Une rentrée chaude pour Jupiter ?
Il a intérêt à s'être bien refait la cerise à Brégançon, notre Jupiter. Car, comme d’habitude,
la rentrée va être chaude. Et même plus que d’habitude selon la plupart
des observateurs, tant les ombres s’accumulent, paraît-il, sur notre
vieux pays. Élu en partie grâce à une startup en communication il y a
maintenant plus d’un an, sa stratégie consistant à privilégier la parole
sur l’action - inédite chez un.e politique... - tend à ne plus adhérer
dans l’opinion. Il ne faut plus prendre les enfants du bon Dieu pour des
canards sauvages. Puisqu’il aime Audiard...

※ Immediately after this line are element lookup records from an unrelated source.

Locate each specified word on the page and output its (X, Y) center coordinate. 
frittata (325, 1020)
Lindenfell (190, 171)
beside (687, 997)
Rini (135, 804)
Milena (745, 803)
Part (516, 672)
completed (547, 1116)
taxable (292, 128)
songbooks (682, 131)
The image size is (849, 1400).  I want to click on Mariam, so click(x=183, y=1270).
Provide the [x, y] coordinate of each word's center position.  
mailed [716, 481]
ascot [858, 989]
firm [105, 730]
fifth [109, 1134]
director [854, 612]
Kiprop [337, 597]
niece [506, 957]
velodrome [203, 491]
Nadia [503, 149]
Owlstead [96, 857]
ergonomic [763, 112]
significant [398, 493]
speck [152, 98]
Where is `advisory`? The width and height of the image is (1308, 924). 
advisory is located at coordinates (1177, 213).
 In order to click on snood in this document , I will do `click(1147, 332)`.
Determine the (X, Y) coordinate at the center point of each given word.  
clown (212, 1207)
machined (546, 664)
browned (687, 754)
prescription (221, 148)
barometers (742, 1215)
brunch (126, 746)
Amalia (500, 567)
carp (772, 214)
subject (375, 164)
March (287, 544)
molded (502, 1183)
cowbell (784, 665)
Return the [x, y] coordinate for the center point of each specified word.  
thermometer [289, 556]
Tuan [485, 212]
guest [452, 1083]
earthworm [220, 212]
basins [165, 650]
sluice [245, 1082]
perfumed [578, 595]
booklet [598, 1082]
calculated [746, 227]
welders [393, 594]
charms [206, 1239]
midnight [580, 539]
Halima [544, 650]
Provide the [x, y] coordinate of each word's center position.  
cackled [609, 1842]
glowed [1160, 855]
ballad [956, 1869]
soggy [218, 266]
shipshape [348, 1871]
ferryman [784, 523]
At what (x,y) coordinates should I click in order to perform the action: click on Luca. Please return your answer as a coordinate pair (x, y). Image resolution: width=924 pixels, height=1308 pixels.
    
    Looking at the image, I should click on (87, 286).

L’affaire Benalla a été à ce titre symptomatique. Non par sa gravité
puisqu’il s’agit d’un fait divers de presque rien dont le protagoniste
principal n’était, en fin de compte, qu’un fougueux trop jeune pour être
déjà rentré dans le rang. Mais par l’ampleur inédite, dans ce début de
quinquennat, de la vague de désapprobation. La subtile mécanique a
grippé sur un mauvais rouage secondaire. Preuve que le momentum, le
timing précis du mot, la virtù l’ont quitté, du moins pour l’instant. Si
les journaux en ligne en ont fait leurs choux gras des jours durant,
c’est qu’il y avait du clic. Certes, du clic dans un désert médiatique
post-coupe du Monde. Mais gageons que l’intérêt du public fera son grand
retour après la canicule et les chassés-croisés sur les routes qui
bouillent.
Pour autant, le jeune lion se tient droit comme un i dans ses
coussinets. Ses talents d’orateur demeurent intacts et il a suffi d’un
discours inopinément millimétré devant une foule innombrable rassemblée
entre les quatre murs de la Maison de l’Amérique latine pour prouver au
monde que les Cent-Jours étaient loin d’être arrivés à leur terme. Sa
confiance inébranlable fut et est encore sa force, elle sera peut-être
aussi la cause de sa perte, finissant par se confondre avec un mépris
trop dur à avaler par le peuple et provoquer le retour de son
prédécesseur plus-que-normal, dont il ne faut pas sous-estimer les
pouvoirs de persuasion et de nuisance. Par ailleurs, le ton audacieux,
percutant, véhément qui était permis durant la période de campagne se
mue désormais en formules provocantes, exacerbées, inappropriées. «
C’est notre projet ! » s’est transformé en « Qu’ils viennent me chercher
! » : après la conquête, la défense des acquis le fait passer pour un
retranché de la République.
Car en ces temps de rentrée, il n’est pas certain que son
bronzage au plus-que-parfait suffise à atténuer la colère qui gronde
plus fort chez ceux qui n’ont pas voté pour lui (les plus nombreux dans
l’absolu mais aussi, en relatif, les moins nombreux à partir en
vacances) et qui commence à gronder chez les adeptes en marche, qui
deviennent claudiquants.
Le monde est compliqué mais les gens qui ne sont rien raisonnent
simplement : c’est aussi à ça qu’on les reconnaît. Leur pensée n’a pas
l’ambition d’être complexe ; elle évolue chaque mois en fonction du
montant qui s’affiche en bas à droite du bulletin de salaire. Déjà, ils
n’ont guère goûté que la trêve estivale de mauvaises nouvelles n’ait
pas été respectée du début à la fin : les dépendants qui
consultent encore leurs mails à cette période ont ainsi eu la
désagréable surprise de recevoir leur avis d’impôt sur le revenu début
août. Toujours cet effroyable timing alors que se profile la délicate
réforme des retraites et que les Français sentiront bien distinctement
passer le prélèvement à la source en janvier prochain ! Il faudra une
communication bien huilée pour éviter l’overdose de pilules fiscales.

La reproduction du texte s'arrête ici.